If he ever had any doubt, Emmerich Davies Escobar knew from the day of his on-campus interview that the Ed School was where he wanted to continue his career.
“It was clear during my campus interview what a warm community this is. Even though I was interviewing for a competitive job, faculty, staff, and students were incredibly welcoming and made me feel at ease during the whole day,” he says.
Joining the Ed School as an assistant professor, fresh from completing his Ph.D. in political science at the University of Pennsylvania, Davies Escobar will be teaching two courses this academic year: The Politics of Education in the Developing World and Comparative Education and International Development. He is excited to add his unique expertise — which includes education policy and politics, the political economy of development, and the politics of service provision, with a regional focus on South Asia — to the work being done at HGSE.

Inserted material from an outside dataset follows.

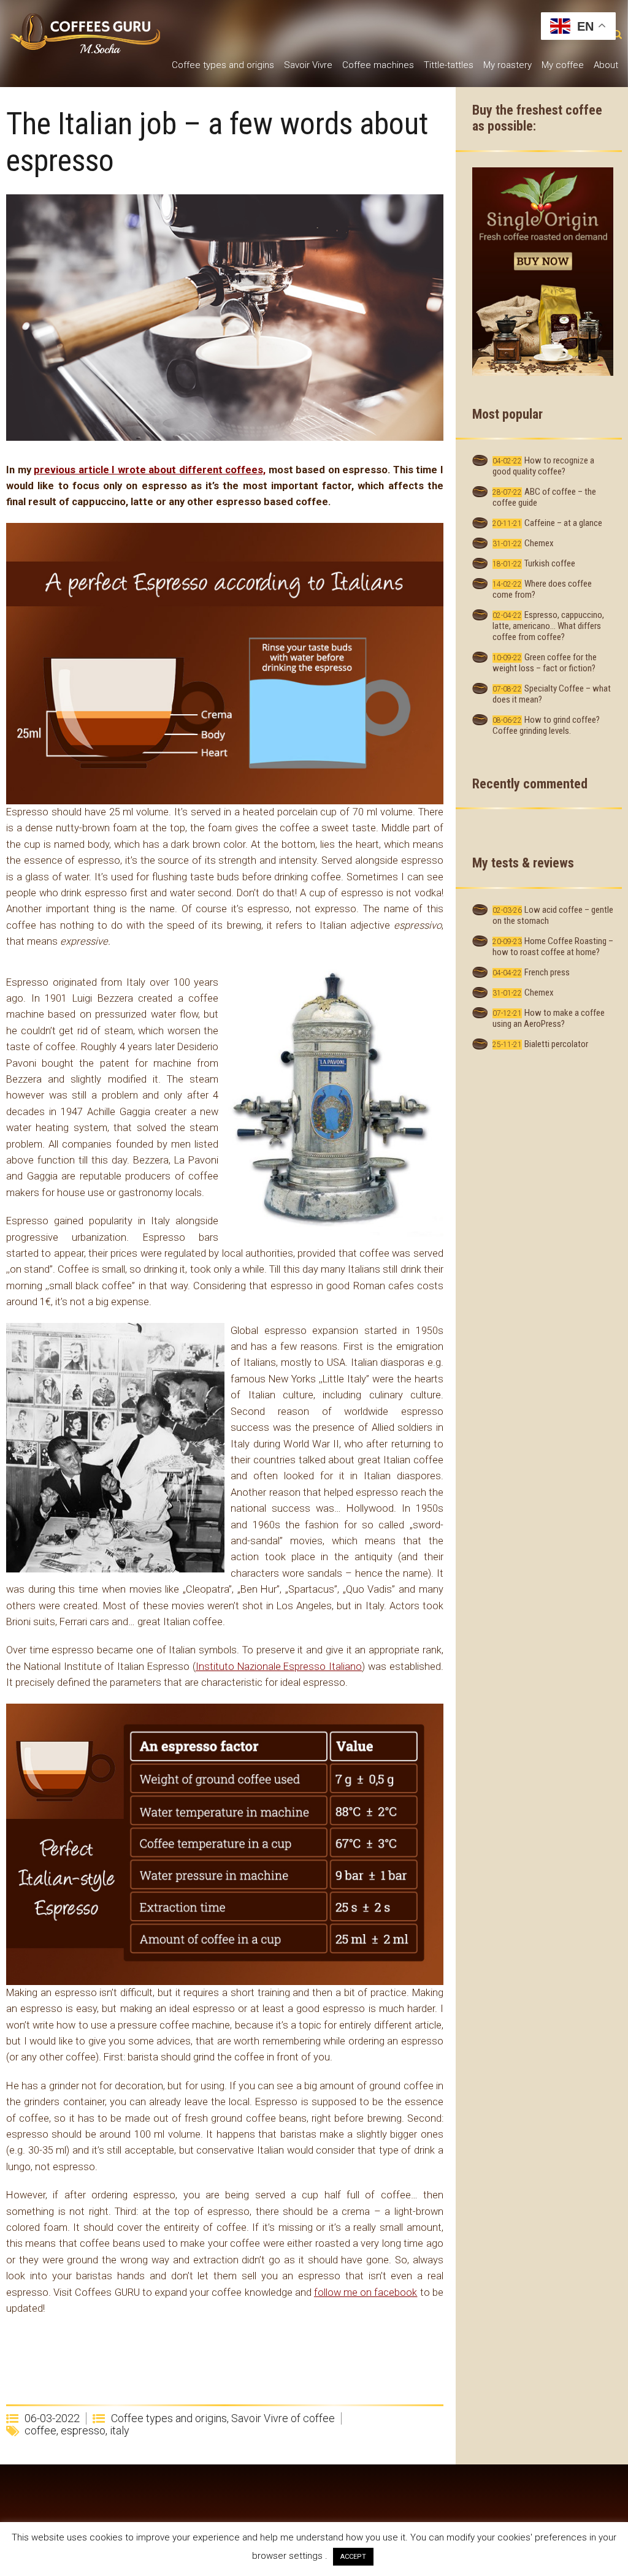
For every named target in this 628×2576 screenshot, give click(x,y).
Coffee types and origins (223, 64)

“The resources and academic community at Harvard are second to none,” Davies Escobar says. “From the master’s and Ph.D. students I will get to interact with in the classroom and the field, to my colleagues in the hallways, the intellectual curiosity and energy are inspiring.”
How did your work in political science lead you to the field of education?
There were two series of events that led me to education. First, living in Philadelphia over the past few years have been eye opening for someone interested in the local politics of education and community participation. I lived across the street from an elementary school that had resisted a charter school takeover and down the road from a middle school that had to close from lack of enrollment and was in the midst of being turned into luxury condos. Although I didn't have any children, you couldn't help but be caught up in the mobilization and debates on a local and citywide level about the perils and benefits of school closures and charter take overs.
Second, my academic work in India began with an interest in local community participation and service provision. Increasingly what I saw, however, was the proliferation of private services replacing public services. Government doctors leaving work early to work at private clinics; government teachers recommending parents send their children to private tutors where the tutor happened to be the same teacher. I couldn't help but wonder what effect this was having to the social contract between citizens and the state, when the front-line functionaries of the Indian state, in the form of teachers, were so readily abdicating their posts.
Your dissertation — which was awarded the National Academy of Education/Spencer Dissertation Fellowship — was on the growth and impact of private elementary education in India. Will you continue that line of research?
My work so far has focused on two questions: Why has there been such a rapid growth in private education in India over the last 30 years? Private schools provide between 30 to 40 percent of all primary-level education depending on what source you believe. And, what are the effects of this growth for relationships between citizens and the Indian state?
My work moving forward will certainly continue my focus on India and Indian education. I've made a large investment in India in terms of professional connections, friendships made, and intellectual energy spent. Plus, I find the country fascinating.
I have two projects that I will begin this year. Coming out of my dissertation work, I realized the tremendous variation in the quality of government schools in terms of infrastructure and academic quality. What explains this variation? Also, the second question in my dissertation project led me to ask larger questions about political socialization through education. How do people come to hold their political beliefs?
India has often changed its history and social science textbooks and my project will ask how this has affected individuals’ sense of history and national politics.
What about Harvard/Cambridge/Boston are you most looking forward to?
I've been a Red Sox fan since I was five, so I'm looking forward to the Sox World Series victory in Papi's final season!